17. La mesure de contrôle judiciaire est indispensable afin de :

- garantir le maintien de la personne mise en examen à la disposition de la justice, un mandat de recherche ayant été nécessaire pour procéder à son interpellation dans la présente procédure ;

- prévenir le renouvellement de l'infraction, l'intéressé ayant été précédemment condamné pour des faits de violences aggravées ;

- empêcher une concertation frauduleuse entre la personne mise en examen et ses coauteurs ou complices et empêcher une pression sur les témoins ou les victimes, en ce que les investigations se poursuivent afin d'identifier et interpeller les coauteurs des violences en réunion commises sur deux personnes.

18. Afin d'assurer ces objectifs, M. [W] sera astreint à se soumettre aux obligations précisées au dispositif.

19. Le magistrat chargé de l'information est compétent pour l'application des articles 139 et suivants et 141-2 et suivants du code de procédure pénale.

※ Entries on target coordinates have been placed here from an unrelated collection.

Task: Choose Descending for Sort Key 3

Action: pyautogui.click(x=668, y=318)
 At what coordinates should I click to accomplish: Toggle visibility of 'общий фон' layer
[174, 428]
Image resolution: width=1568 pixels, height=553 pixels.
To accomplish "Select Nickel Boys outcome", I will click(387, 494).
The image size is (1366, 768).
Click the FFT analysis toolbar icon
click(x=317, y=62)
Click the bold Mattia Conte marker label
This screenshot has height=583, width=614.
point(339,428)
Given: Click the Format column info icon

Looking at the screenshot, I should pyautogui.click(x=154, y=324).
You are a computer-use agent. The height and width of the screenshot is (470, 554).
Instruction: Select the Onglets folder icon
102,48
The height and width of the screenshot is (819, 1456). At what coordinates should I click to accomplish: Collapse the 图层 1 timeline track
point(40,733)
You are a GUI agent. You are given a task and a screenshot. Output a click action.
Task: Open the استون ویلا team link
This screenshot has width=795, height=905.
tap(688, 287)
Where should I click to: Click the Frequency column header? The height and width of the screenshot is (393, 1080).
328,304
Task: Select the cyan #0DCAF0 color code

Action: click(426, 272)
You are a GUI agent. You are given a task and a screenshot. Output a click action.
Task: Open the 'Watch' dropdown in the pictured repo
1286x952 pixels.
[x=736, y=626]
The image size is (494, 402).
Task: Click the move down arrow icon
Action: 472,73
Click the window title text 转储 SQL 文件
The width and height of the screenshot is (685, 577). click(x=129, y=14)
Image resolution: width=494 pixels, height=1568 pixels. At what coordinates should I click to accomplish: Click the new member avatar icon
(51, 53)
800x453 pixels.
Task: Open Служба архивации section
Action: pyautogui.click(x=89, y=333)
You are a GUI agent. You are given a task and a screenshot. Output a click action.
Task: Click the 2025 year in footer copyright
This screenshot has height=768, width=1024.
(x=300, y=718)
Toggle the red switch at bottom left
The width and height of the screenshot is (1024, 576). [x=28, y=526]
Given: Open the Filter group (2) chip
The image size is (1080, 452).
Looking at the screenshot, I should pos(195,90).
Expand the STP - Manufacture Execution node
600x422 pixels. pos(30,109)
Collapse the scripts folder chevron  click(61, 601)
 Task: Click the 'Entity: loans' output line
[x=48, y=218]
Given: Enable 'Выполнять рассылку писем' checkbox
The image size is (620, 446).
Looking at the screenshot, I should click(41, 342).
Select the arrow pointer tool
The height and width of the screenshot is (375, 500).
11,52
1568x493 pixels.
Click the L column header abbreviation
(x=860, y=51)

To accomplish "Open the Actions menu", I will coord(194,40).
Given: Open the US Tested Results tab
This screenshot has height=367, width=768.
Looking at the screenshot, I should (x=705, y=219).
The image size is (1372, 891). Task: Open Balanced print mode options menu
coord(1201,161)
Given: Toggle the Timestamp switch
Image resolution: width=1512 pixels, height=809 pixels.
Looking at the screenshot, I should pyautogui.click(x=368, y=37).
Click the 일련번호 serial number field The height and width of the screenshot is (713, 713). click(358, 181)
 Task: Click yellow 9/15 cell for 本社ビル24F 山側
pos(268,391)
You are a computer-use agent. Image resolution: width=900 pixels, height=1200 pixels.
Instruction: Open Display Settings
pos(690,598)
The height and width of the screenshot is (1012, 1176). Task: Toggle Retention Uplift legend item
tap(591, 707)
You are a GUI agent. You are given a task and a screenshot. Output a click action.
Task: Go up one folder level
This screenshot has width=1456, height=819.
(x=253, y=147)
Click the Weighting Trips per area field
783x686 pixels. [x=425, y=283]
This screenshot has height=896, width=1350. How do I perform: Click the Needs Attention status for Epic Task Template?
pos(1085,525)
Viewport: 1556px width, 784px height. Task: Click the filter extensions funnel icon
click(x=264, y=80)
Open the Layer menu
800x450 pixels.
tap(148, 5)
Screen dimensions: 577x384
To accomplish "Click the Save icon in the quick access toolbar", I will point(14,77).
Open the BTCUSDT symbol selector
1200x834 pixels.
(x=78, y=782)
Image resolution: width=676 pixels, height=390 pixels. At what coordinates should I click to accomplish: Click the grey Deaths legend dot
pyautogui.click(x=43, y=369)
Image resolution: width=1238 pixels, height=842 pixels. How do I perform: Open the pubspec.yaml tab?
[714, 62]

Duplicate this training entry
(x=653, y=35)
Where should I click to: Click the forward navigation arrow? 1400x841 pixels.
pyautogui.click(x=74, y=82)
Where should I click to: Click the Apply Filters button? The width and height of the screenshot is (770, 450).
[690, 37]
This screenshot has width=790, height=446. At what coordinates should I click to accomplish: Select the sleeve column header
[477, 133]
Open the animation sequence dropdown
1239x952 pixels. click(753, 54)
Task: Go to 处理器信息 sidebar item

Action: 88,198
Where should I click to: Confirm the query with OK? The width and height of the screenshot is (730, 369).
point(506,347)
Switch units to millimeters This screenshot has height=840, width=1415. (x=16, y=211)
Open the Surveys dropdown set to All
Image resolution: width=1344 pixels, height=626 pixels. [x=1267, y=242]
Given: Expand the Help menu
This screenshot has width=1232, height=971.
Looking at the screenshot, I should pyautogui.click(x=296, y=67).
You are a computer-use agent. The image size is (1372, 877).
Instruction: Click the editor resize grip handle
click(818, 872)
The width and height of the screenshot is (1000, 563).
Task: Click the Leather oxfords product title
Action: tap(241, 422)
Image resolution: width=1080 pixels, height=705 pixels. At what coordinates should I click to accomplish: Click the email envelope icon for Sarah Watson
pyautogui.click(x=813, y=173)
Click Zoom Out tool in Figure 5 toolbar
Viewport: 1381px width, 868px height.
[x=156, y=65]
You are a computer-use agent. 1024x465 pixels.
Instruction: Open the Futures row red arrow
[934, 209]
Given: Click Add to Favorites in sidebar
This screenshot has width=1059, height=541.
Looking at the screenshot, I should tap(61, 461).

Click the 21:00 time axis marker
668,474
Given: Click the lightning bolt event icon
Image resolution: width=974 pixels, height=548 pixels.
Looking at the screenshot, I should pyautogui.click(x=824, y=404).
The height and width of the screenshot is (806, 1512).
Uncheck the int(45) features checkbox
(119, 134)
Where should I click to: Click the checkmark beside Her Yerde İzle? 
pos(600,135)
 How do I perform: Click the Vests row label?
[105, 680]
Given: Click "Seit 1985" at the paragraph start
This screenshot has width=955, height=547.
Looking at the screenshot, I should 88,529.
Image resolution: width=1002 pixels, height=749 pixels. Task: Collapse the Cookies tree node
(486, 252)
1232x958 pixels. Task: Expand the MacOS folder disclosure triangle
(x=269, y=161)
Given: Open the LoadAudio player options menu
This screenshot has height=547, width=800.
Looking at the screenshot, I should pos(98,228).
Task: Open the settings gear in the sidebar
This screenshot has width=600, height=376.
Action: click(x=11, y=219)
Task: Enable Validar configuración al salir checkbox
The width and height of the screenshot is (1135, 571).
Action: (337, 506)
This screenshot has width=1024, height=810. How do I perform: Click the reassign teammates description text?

20. Le parquet général de cette Cour fera procéder aux diligences prévues par l'article 138-1 du code de procédure pénale.

PAR CES MOTIFS, la Cour :

CASSE et ANNULE, en toutes ses dispositions, l'arrêt susvisé de la chambre de l'instruction de la cour d'appel de Rennes, en date du 16 juin 2022 ;

DIT n'y avoir lieu à renvoi ;

CONSTATE que M. [W] est détenu sans titre dans la présente procédure depuis le 27 mai 2022 ;

ORDONNE la mise en liberté de M. [W] s'il n'est détenu pour autre cause ;

ORDONNE le placement sous contrôle judiciaire de M. [W] ;

DIT qu'il est soumis aux obligations suivantes :

- Ne pas sortir des limites territoriales suivantes : département de l'Ille-et-Vilaine ;

- Ne s'absenter de son domicile ou de sa résidence, qu'il convient de fixer chez Mme [F] [D], [Adresse 1], qu'aux conditions suivantes : chaque jour de 6 heures 00 à 16 heures 00 ;

- Se présenter, dans les deux jours ouvrables de sa libération, et ensuite chaque lundi, mercredi et vendredi à la gendarmerie de Vitré ;

- S'abstenir de recevoir ou de rencontrer MM. [A] [B], [G] [B], [R] [P], [O] [K] et [N] [W], ainsi que d'entrer en relation de quelque façon que ce soit avec eux ;

DÉSIGNE pour veiller au respect des obligations prévues aux rubriques ci-dessus la gendarmerie de Vitré ;

DÉSIGNE le magistrat chargé de l'information aux fins d'assurer le contrôle de la présente mesure de sûreté ;

RAPPELLE qu'en application de l'article 141-2 du code de procédure pénale, toute violation de l'une quelconque des obligations ci-dessus expose la personne sous contrôle judiciaire à un placement en détention provisoire ;

DIT que le parquet général de cette Cour fera procéder aux diligences prévues par l'article 138-1 du code de procédure pénale ;

ORDONNE l'impression du présent arrêt, sa transcription sur les registres du greffe de la chambre de l'instruction de la cour d'appel de Rennes et sa mention en marge où à la suite de l'arrêt annulé ;

Ainsi fait et jugé par la Cour de cassation, chambre criminelle, et prononcé par le président le vingt septembre deux mille vingt-deux.